Cluster Version Operator's Lifecycle
OpenShift's cluster version operator is quite an interesting and important one. In this blog, we are going to talk about how it manages the cluster-version.
Before we move ahead, I expect that you are familiar with the following:
- Worked on OpenShift 4.x clusters with admin privileges.
- Have atleast basic idea about cluster version operator (CVO) and it’s importance in OpenShift 4.x.
- Tried/Observed OpenShift 4.x’s upgrade.
As you are still reading, I believe you’ve met atleast one of the above pre-requisites, or, have a knack for technologies (Lovely!).
➤ Cluster Version Operator (CVO)’s roles & responsibilities
CVO is responsible to manage the lifecycle of default cluster Operators, and to monitor the version consistency throughout the cluster.
I personally use the following command (which fetches the details from CVO) as first confirmation about cluster’s current health:
$ oc get clusterversion
If any of the default cluster operators (installed with OpenShift’s installation) is suffering, or not Available, the above command reports about the same.
In addition to this, CVO periodically checks for valid updates available based on current component versions. Let’s talk about how this is managed in the next section.
➤ CVO checks for available updates
Fortunately, upstream contributors are really helpful to document such exciting topics, and one such example is the documentation maintained by Cincinnati in OpenShift about CVO’s update-check cycle.
Here’s a flow chart that could help in understanding the complete flow quickly (ref: Cincinnati in OpenShift).
The above helps us to understand the sequence of events, but once I understood this, I was quite curious to know for exactly how long the CVO sleeps before checking for update on upstream again?
To find answer of this, I took a dive into the codebase.
➤ CVO sleeps for minResyncPeriod
With the start of CVO container, we initialize the controllers and attempt to load the payload information using NewControllerContext(). The NewControllerContext()
initializes the default context and while doing so, it passes resyncPeriod(o.ResyncInterval)()
as the minimumUpdateCheckInterval (i.e. the minimum duration to check for updates from the upstream).
The value of resyncPeriod(o.ResyncInterval)()
is determined using a constant minResyncPeriod, which is set to ‘2 Minutes’.
const (
...
minResyncPeriod = 2 * time.Minute
)
...
func NewOptions() *Options {
return &Options{
...
ResyncInterval: minResyncPeriod,
...
}
}
...
func (o *Options) NewControllerContext(cb *ClientBuilder, startingFeatureSet string) *Context {
...
CVO: cvo.New(
...
resyncPeriod(o.ResyncInterval)(),
...
)
...
}
So, by default, the minimum reconcile period for CVO is 2 minutes.

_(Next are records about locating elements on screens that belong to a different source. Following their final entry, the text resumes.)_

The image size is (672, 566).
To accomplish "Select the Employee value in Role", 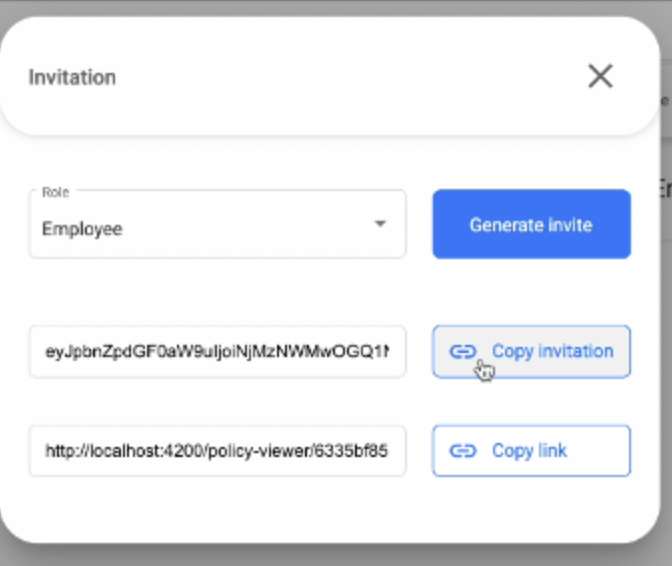I will pyautogui.click(x=82, y=229).
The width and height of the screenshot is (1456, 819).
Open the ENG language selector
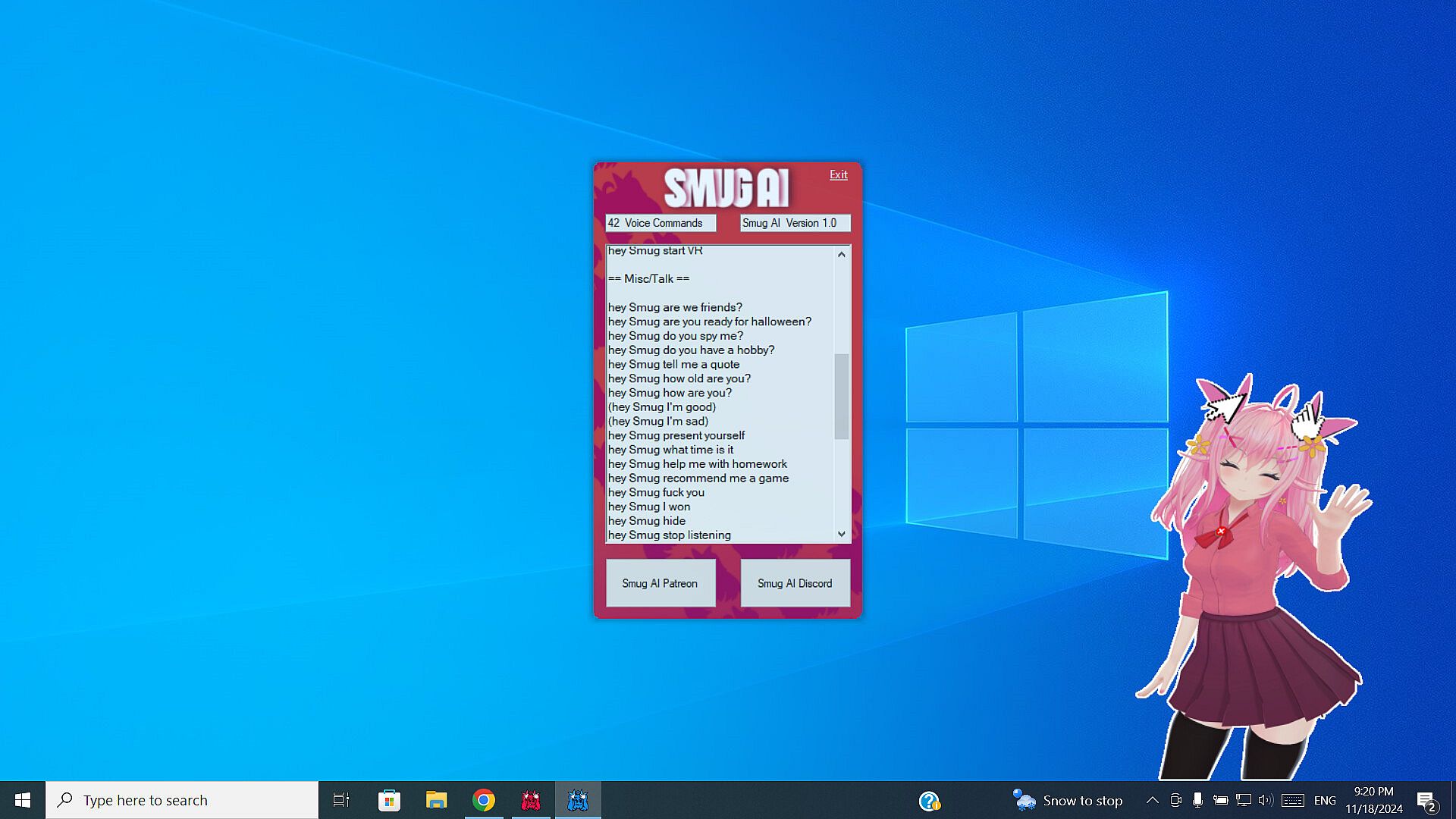coord(1325,800)
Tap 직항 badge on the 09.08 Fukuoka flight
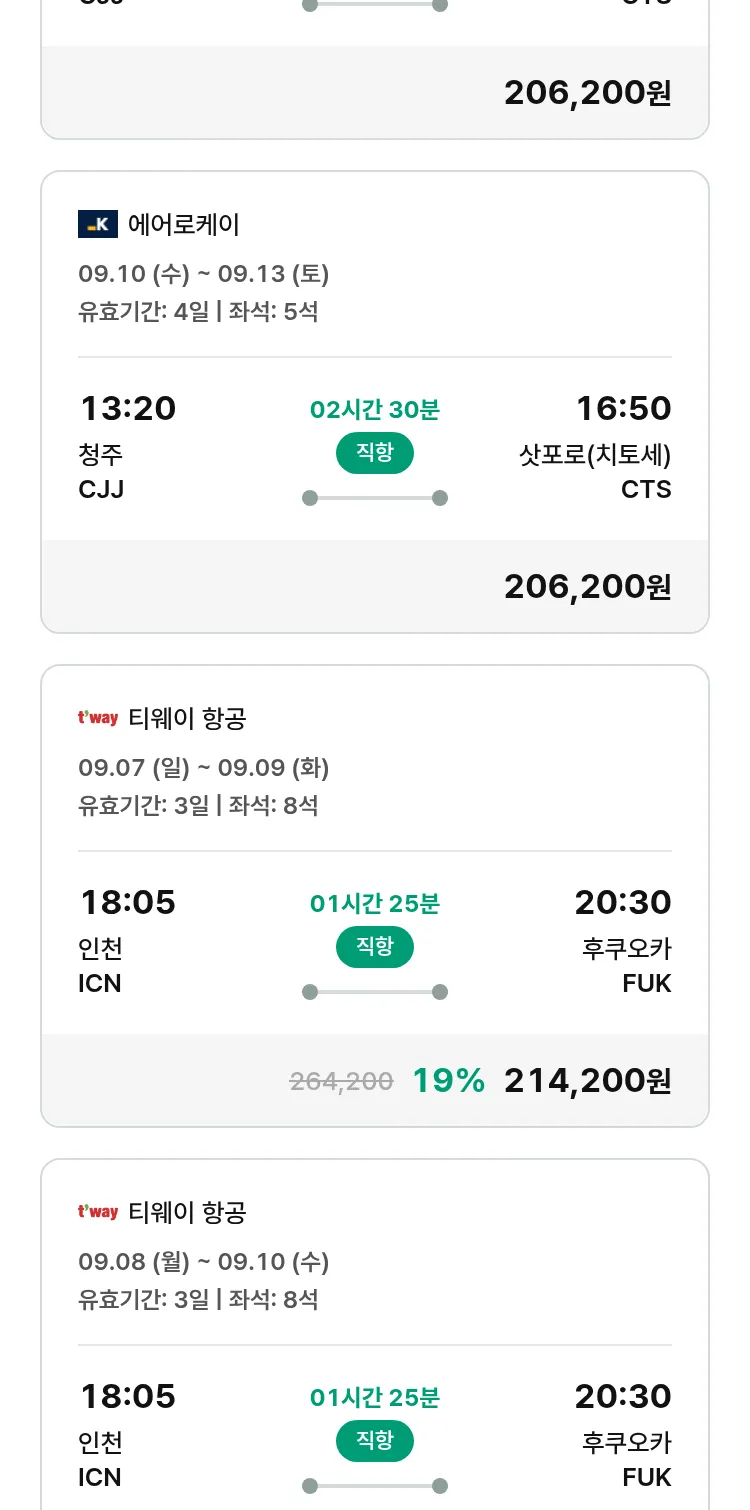750x1510 pixels. click(x=375, y=1441)
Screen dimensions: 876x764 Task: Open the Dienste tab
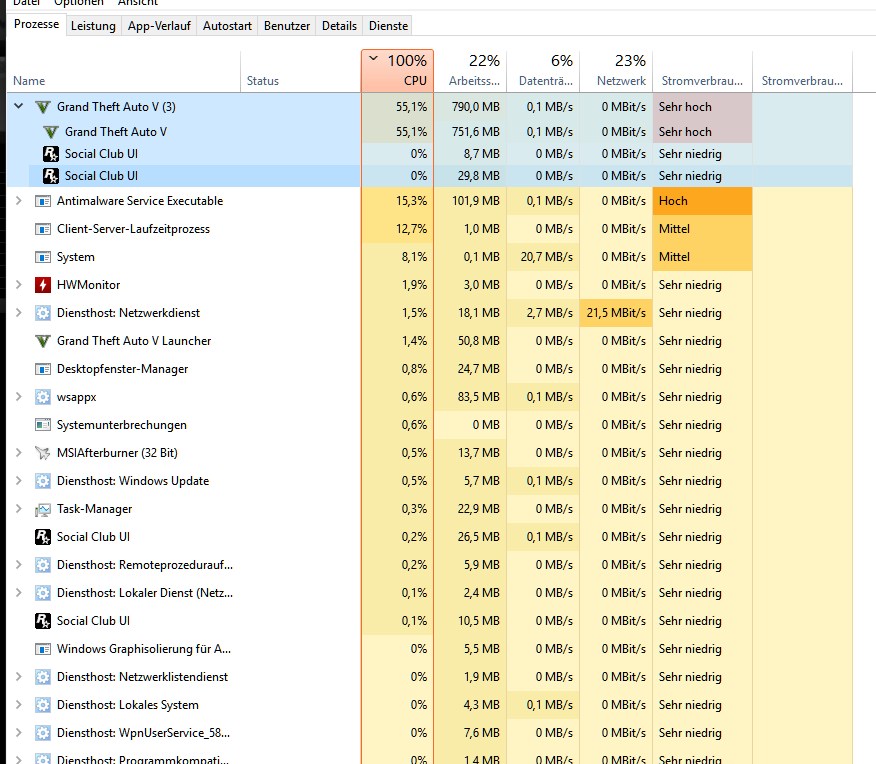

Now, if we revisit the flow chart, CVO sleeps for 2 minutes before checking with upstream again, when any of the following occurs:
- No new update available, or,
- Invalid image is downloaded, or,
- All the operators have finally updated to the
desiredVersion
.
I hope this blog helps you with a quick overview of OpenShift’s Cluster version Operator’s role during the update process. In case any of the point is confusing, or seems “odd one out”, I’d love to know hear about it :D.